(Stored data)
== Segment start ==

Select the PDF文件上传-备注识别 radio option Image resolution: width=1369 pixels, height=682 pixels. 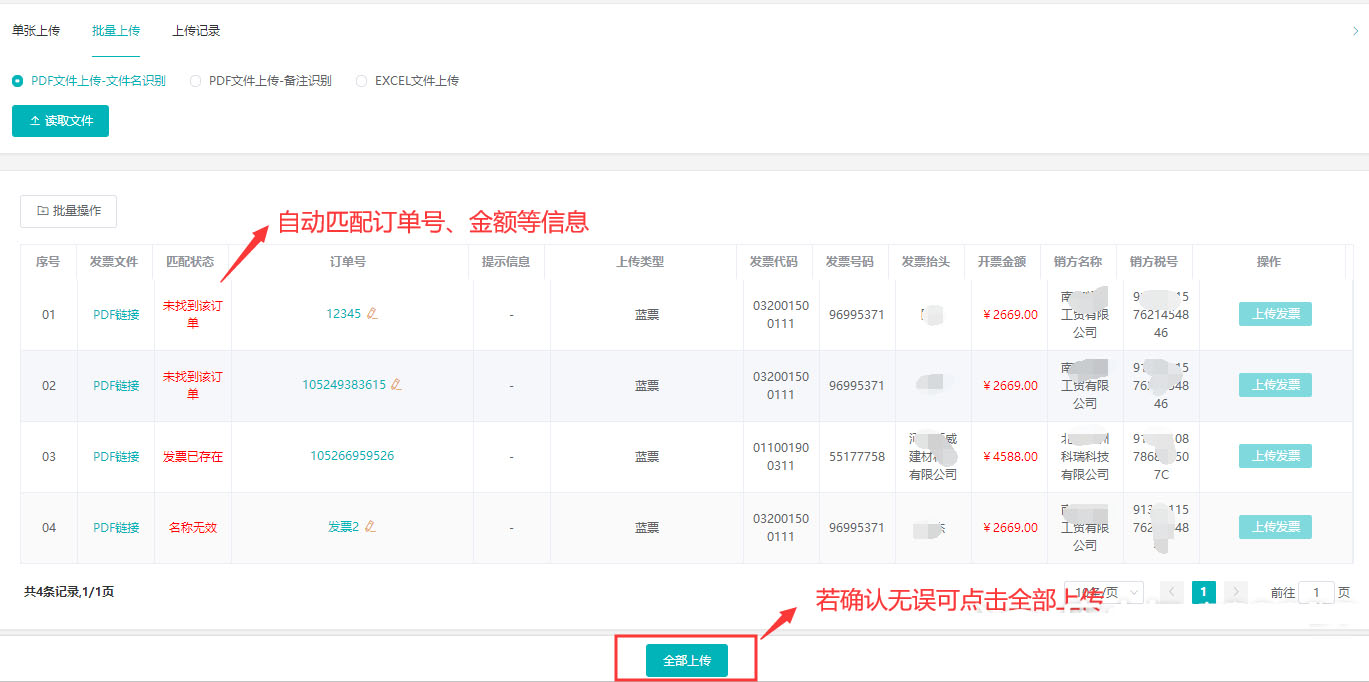(x=195, y=81)
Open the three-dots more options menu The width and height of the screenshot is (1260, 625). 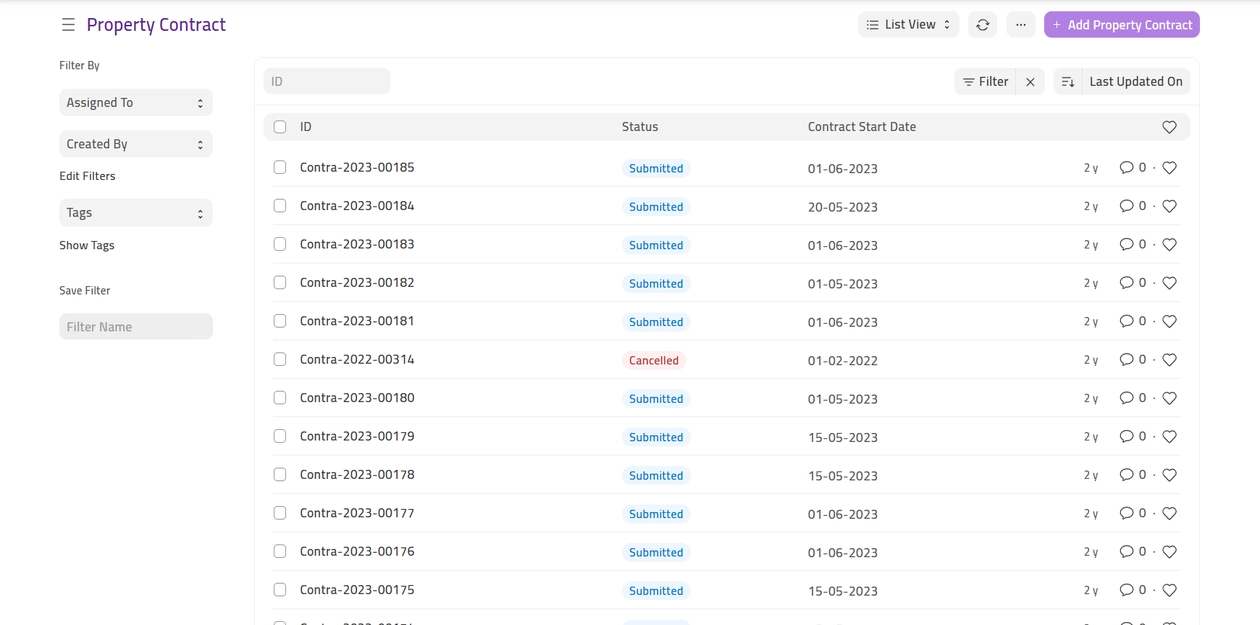(x=1020, y=25)
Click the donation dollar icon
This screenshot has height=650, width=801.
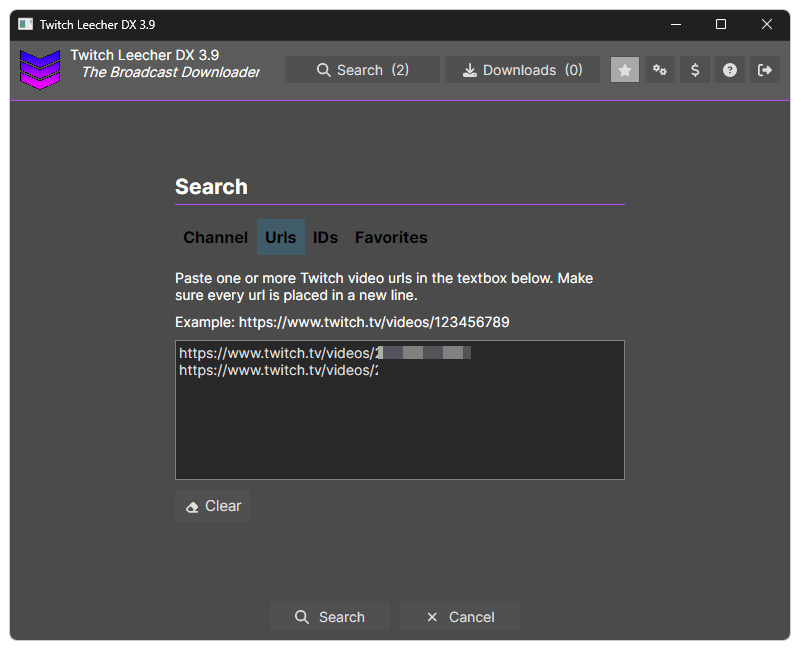694,69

== Segment end ==

_PROBLEM_: Reproduce exactly and only the lines from the line that contains "Click the donation dollar icon" to the end of the data above, both ends included. No pictures go in the copy.

_EXPECTED ANSWER_:
Click the donation dollar icon
This screenshot has height=650, width=801.
694,69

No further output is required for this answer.